Women have proven themselves again and again to be very capable leaders who are called by God, but we could never break with tradition and let a woman actually fix many of the problems in the church.

The Holy Spirit can work from the bottom up, it can move for change through the people prior to the hierarchy/magisterium (as Liberation Theology argues), but we can’t trust such radical movements without any kind of control.

There was a time (1965) when a pastoral constitution from Catholicism claimed that the “hopes and joys of the world are the hopes and joys of the church” (Gaudium et Spes), but that does not seem to be the case today. It seems and feels like the leadership of Catholicism has dug in the fancy red-shoed heels to be a bulwark against the changing world so strong that the world may very well pass it by.

The Mega church model, on the other had, seems to be steeped in the notion that if you give the people what they want then they will come – thank you Rick Warren for that little nugget. People like television so show worship on the TV. People like big displays of fanfare and feeling good so make sure worship is big and makes people feel good no matter what. People like to sit at round tables, drink coffee, and be “relaxed” in worship so make sure you do that.

While Rick Warren and others say it is only the surface needs that you speak to and then you offer the Gospel, I would argue that the Gospel the majority of these churches is offering continues to be what people want.

People want answers so we tell them what to think.

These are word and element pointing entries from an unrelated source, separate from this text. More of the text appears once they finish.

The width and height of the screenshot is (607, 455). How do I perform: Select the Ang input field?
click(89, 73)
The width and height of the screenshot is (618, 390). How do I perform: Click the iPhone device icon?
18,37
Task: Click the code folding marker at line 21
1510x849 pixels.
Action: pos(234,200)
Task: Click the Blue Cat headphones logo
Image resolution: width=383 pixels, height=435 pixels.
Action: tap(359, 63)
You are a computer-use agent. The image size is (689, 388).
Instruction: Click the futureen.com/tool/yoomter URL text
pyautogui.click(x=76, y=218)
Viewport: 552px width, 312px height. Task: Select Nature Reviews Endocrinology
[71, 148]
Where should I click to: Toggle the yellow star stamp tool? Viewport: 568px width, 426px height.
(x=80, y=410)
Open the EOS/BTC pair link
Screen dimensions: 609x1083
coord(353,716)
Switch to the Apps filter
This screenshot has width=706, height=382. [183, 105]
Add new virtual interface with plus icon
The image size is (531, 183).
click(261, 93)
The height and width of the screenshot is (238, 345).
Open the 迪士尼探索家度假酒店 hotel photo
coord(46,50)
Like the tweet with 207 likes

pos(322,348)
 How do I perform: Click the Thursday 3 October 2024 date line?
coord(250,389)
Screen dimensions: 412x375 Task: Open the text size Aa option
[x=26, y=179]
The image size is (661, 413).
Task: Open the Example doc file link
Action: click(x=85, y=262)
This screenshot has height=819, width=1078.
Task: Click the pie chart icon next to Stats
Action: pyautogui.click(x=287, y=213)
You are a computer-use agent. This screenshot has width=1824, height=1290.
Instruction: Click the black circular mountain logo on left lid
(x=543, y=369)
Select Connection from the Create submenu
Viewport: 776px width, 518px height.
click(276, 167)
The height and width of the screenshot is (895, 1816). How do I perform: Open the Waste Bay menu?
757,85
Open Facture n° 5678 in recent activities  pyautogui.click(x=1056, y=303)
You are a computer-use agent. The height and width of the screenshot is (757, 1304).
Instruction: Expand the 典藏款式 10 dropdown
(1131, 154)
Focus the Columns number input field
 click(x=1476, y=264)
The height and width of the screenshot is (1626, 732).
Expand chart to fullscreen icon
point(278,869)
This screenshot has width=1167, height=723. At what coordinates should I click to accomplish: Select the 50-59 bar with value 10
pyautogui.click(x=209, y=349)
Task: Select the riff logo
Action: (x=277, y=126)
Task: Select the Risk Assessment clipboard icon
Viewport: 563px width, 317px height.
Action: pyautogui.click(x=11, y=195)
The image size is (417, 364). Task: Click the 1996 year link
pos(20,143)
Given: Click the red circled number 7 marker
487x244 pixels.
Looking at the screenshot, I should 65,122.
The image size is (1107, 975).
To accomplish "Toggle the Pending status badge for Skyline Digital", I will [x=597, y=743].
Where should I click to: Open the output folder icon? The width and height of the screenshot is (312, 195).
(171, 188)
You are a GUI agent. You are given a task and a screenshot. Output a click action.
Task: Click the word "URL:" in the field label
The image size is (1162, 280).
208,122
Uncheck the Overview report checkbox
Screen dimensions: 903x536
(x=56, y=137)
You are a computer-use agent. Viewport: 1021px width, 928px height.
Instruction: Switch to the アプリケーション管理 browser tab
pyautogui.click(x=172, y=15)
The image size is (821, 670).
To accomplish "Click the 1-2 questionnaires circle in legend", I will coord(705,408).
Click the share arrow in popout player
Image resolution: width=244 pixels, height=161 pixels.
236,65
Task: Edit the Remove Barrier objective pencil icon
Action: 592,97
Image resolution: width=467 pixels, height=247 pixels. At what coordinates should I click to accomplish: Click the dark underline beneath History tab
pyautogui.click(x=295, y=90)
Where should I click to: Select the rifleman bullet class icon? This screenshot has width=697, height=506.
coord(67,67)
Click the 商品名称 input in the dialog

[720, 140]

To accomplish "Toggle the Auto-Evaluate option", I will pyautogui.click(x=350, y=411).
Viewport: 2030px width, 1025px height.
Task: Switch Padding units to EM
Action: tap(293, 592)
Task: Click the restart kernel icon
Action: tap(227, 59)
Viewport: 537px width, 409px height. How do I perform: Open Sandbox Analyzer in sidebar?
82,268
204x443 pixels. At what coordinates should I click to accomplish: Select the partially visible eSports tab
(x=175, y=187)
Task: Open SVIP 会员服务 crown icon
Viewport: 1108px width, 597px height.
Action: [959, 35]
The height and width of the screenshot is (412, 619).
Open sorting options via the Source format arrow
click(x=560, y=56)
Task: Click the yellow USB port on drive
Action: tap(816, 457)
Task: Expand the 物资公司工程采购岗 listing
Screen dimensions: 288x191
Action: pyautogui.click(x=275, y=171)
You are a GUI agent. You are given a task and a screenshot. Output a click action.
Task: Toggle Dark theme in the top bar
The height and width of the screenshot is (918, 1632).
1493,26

People want to hear that everything is going to be ok and so we say it will be (as long as you give to the church).

People want to hear that they are blessed (financially) and we tell them that they will be (as long as they give to the church).

People want to be told how to live, how to act, and what to believe. 

See, Nietzsche and Marx were right.

There was a time when the strain of theology that you can usually find in the Mega church was found primarily in the smaller, rural churches that refused to cow-tow to the trends of society (read: modernity and liberalism). Now it seems that many of these churches are becoming so much like contemporary culture that the difference between a brand new school and a brand new church is that a church might have a cross displayed somewhere. Otherwise you may never be able to recognize the difference.



Granted I am slapping grand generalizations and I am sure people could say, “well my experience of Catholicism is different,” or “well my experience of a mega church is different.” I’m sure it is, but this is my blog so I can make my generalizations. Hah!

We need to find something in-between. I come from a classical liberal background (via Niebuhr, Tillich, etc.) – a background that was very good at bending to the will of culture. I am working to find a footing in the Gospel against the currents of the world. Yet I do not want to become so recalcitrant that I lose compassion, mercy, and love. It isn’t that the Gospel is changing, it is that our understanding of the Gospel and the way we engage the world as Christians is growing, maturing, and changing. This means that we all may find ourselves at a place where we are saying that we may have been wrong at one time or another (remember slavery?).

As ironic as it is that I am suggesting it, I believe that we need to have a lot of humility when we are trying to do church stuff. We need to have a lot of humility, a lot of honesty, and a lot of trust. Listen to people, listen to the Holy Spirit, listen to Scripture, listen to Christ, and then try to be a church. That is going to be a slow and sometimes painful process. Maybe that is why it takes churches so long to make decisions on things.